----- Data section

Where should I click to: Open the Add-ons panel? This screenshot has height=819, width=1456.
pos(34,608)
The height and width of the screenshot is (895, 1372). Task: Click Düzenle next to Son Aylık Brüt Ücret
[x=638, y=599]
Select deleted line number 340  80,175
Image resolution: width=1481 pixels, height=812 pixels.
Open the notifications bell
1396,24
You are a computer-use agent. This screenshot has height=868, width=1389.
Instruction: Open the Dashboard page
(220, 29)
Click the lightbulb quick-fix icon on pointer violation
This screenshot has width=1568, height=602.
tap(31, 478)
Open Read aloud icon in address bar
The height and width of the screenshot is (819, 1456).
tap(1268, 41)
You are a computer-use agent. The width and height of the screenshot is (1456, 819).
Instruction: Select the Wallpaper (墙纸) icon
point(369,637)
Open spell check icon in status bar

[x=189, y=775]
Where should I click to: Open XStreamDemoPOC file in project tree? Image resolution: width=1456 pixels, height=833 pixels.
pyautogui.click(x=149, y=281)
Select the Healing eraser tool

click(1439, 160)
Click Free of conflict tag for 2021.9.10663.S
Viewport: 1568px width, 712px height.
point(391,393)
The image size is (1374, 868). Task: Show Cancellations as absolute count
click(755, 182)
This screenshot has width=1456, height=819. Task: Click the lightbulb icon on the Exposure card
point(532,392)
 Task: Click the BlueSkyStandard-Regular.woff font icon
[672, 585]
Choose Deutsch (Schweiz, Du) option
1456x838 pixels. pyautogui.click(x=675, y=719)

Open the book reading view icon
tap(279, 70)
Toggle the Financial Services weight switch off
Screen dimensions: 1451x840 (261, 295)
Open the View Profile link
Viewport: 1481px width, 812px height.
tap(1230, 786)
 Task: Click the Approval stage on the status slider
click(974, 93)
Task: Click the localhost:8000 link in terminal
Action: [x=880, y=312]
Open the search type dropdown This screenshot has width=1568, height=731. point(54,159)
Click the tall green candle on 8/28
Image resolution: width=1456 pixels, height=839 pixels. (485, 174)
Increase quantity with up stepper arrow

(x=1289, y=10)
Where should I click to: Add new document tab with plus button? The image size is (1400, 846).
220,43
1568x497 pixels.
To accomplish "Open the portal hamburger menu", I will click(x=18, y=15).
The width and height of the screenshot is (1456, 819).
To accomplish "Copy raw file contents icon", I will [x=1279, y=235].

----------

Aim of the exercise. Retype the records above in full, matching each line exactly.

Response to the task.
Where should I click to: Open the Add-ons panel? This screenshot has height=819, width=1456.
pos(34,608)
The height and width of the screenshot is (895, 1372). Task: Click Düzenle next to Son Aylık Brüt Ücret
[x=638, y=599]
Select deleted line number 340  80,175
Image resolution: width=1481 pixels, height=812 pixels.
Open the notifications bell
1396,24
You are a computer-use agent. This screenshot has height=868, width=1389.
Instruction: Open the Dashboard page
(220, 29)
Click the lightbulb quick-fix icon on pointer violation
This screenshot has width=1568, height=602.
tap(31, 478)
Open Read aloud icon in address bar
The height and width of the screenshot is (819, 1456).
tap(1268, 41)
You are a computer-use agent. The width and height of the screenshot is (1456, 819).
Instruction: Select the Wallpaper (墙纸) icon
point(369,637)
Open spell check icon in status bar

[x=189, y=775]
Where should I click to: Open XStreamDemoPOC file in project tree? Image resolution: width=1456 pixels, height=833 pixels.
pyautogui.click(x=149, y=281)
Select the Healing eraser tool

click(1439, 160)
Click Free of conflict tag for 2021.9.10663.S
Viewport: 1568px width, 712px height.
point(391,393)
The image size is (1374, 868). Task: Show Cancellations as absolute count
click(755, 182)
This screenshot has width=1456, height=819. Task: Click the lightbulb icon on the Exposure card
point(532,392)
 Task: Click the BlueSkyStandard-Regular.woff font icon
[672, 585]
Choose Deutsch (Schweiz, Du) option
1456x838 pixels. pyautogui.click(x=675, y=719)

Open the book reading view icon
tap(279, 70)
Toggle the Financial Services weight switch off
Screen dimensions: 1451x840 (261, 295)
Open the View Profile link
Viewport: 1481px width, 812px height.
tap(1230, 786)
 Task: Click the Approval stage on the status slider
click(974, 93)
Task: Click the localhost:8000 link in terminal
Action: [x=880, y=312]
Open the search type dropdown This screenshot has width=1568, height=731. point(54,159)
Click the tall green candle on 8/28
Image resolution: width=1456 pixels, height=839 pixels. (485, 174)
Increase quantity with up stepper arrow

(x=1289, y=10)
Where should I click to: Add new document tab with plus button? The image size is (1400, 846).
220,43
1568x497 pixels.
To accomplish "Open the portal hamburger menu", I will click(x=18, y=15).
The width and height of the screenshot is (1456, 819).
To accomplish "Copy raw file contents icon", I will [x=1279, y=235].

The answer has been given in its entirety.